Directions for this task:
From the line containing "Viewport: 600px width, 415px height." down to the last line of the data, output each line word for word and include nothing else.

Stored data:
----

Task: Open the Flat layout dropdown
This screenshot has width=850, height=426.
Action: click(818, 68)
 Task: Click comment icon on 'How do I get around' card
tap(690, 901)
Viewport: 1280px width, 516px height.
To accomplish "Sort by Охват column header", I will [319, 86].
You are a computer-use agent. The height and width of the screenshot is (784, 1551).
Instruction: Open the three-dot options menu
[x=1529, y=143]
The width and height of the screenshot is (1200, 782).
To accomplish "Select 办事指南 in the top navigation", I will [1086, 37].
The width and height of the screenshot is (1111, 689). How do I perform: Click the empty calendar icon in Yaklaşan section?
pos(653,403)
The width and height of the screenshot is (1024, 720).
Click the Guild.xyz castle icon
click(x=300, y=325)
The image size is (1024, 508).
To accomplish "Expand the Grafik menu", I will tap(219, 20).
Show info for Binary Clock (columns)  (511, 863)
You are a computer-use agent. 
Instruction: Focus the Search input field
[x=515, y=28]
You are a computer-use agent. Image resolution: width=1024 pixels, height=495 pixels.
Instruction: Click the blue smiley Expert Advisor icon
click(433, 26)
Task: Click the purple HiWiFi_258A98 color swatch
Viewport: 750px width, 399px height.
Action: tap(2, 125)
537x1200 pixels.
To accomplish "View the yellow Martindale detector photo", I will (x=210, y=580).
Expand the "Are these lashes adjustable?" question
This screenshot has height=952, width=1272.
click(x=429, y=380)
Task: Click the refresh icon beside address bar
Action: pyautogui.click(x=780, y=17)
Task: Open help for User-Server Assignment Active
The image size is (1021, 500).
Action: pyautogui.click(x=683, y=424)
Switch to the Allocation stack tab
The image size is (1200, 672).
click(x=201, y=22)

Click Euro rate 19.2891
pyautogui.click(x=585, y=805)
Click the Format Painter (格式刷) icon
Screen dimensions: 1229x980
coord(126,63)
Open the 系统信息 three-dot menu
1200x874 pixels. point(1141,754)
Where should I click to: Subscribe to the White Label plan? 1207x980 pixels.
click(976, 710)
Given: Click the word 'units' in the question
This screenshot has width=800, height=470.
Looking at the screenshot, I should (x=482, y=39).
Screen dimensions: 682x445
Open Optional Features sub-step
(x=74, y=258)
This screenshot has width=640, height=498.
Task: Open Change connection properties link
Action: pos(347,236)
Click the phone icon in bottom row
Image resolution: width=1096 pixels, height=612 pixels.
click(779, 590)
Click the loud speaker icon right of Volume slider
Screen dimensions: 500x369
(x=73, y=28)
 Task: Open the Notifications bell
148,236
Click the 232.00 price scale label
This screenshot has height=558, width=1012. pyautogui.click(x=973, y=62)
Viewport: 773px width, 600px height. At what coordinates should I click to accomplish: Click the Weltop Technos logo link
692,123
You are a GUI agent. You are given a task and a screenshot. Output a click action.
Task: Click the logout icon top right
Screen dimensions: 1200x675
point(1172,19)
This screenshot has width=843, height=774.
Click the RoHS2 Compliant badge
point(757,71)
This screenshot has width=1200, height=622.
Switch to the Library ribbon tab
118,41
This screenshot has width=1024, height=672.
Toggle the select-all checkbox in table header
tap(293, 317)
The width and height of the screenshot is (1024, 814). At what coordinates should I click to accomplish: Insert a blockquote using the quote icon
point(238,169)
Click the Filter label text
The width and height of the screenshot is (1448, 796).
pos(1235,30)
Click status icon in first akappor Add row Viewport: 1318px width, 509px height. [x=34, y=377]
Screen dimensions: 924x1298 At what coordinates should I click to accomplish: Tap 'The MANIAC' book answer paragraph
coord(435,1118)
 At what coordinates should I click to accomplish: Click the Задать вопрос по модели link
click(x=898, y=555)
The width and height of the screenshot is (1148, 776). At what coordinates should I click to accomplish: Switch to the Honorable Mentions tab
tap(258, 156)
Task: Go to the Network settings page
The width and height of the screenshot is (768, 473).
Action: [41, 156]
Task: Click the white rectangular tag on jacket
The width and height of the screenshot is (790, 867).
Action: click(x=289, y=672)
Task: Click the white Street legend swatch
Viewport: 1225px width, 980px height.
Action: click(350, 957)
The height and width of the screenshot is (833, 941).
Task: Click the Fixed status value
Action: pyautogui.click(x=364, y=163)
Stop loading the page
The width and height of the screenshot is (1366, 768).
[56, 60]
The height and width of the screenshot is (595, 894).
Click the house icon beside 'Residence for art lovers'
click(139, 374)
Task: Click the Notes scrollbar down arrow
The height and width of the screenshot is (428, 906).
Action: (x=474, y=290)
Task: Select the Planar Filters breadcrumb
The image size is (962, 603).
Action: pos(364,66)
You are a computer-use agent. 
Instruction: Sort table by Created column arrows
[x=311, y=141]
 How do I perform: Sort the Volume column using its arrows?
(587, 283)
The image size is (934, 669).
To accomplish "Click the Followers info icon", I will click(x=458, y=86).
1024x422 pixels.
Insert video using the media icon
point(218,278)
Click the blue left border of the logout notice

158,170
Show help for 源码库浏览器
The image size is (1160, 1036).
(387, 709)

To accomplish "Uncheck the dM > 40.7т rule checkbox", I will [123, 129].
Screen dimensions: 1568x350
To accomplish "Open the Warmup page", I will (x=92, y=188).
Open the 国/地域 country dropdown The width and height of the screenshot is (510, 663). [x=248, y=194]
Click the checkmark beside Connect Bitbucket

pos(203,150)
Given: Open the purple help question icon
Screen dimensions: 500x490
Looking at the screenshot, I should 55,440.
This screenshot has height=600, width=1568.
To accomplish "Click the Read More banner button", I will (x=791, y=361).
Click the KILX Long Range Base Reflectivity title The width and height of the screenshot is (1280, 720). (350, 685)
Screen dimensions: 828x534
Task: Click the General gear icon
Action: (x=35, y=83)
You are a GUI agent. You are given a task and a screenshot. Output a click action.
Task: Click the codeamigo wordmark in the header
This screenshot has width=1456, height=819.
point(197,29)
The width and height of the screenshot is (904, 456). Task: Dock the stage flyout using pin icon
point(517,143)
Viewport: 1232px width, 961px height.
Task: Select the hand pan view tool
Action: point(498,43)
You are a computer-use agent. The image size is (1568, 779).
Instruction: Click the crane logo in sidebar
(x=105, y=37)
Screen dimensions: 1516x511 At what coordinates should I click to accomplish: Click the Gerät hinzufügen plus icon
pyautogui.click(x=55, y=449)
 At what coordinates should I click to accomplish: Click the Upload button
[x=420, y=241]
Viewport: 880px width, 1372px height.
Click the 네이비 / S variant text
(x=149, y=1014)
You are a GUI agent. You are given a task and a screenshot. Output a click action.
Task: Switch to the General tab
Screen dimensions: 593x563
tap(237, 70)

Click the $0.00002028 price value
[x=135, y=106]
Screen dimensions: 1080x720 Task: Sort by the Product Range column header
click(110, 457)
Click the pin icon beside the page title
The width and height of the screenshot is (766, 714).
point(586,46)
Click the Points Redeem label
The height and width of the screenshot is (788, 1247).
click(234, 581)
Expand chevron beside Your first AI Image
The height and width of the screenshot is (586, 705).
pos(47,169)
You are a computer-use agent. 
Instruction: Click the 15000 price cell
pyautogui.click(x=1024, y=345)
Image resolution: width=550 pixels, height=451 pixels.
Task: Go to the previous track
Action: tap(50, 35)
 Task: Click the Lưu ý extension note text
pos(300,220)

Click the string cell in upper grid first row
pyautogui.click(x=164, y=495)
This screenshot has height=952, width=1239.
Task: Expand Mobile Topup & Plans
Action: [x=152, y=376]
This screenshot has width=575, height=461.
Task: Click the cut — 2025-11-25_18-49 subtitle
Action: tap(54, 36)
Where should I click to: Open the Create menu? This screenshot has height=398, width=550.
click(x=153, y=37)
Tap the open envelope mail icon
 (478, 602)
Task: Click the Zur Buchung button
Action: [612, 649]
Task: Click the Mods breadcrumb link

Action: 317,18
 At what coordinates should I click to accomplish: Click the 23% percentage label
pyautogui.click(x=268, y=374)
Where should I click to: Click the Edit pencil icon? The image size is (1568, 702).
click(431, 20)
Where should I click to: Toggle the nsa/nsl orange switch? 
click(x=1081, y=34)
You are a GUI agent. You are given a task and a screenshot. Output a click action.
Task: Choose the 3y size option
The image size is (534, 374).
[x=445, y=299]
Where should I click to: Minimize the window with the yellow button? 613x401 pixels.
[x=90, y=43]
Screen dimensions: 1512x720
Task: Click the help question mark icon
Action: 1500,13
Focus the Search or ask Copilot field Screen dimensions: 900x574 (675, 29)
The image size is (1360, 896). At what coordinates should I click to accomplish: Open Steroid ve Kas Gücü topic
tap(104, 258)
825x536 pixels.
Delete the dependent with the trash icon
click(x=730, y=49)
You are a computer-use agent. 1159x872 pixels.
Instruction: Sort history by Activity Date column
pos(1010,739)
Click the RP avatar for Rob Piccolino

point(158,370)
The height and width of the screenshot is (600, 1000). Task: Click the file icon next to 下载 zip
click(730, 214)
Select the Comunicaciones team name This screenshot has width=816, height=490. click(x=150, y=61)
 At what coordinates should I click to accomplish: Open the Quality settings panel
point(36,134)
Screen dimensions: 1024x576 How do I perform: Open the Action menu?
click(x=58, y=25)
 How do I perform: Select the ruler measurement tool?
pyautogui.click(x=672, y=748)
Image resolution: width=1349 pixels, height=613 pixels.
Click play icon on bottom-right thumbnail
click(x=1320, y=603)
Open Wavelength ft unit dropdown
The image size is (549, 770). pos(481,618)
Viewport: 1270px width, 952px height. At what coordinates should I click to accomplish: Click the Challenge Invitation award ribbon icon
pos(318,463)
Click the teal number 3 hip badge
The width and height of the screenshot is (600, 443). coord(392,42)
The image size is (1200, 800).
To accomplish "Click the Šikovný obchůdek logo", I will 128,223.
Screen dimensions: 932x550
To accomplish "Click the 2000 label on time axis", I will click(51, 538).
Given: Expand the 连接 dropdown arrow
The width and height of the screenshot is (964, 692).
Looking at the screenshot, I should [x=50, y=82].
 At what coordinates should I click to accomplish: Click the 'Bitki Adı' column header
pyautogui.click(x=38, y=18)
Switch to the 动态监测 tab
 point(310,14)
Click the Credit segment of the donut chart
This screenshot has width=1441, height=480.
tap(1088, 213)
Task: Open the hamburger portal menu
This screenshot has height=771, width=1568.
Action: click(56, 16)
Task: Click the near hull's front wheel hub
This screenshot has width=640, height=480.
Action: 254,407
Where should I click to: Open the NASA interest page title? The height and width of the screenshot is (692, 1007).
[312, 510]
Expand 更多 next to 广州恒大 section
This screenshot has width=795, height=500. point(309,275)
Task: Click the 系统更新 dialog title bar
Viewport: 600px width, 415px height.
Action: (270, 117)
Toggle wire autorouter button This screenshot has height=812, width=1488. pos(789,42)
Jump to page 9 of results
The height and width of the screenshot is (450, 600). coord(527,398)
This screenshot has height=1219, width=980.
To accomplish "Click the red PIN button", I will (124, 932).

----

Response below:
Viewport: 600px width, 415px height.
Action: (270, 117)
Toggle wire autorouter button This screenshot has height=812, width=1488. pos(789,42)
Jump to page 9 of results
The height and width of the screenshot is (450, 600). coord(527,398)
This screenshot has height=1219, width=980.
To accomplish "Click the red PIN button", I will (124, 932).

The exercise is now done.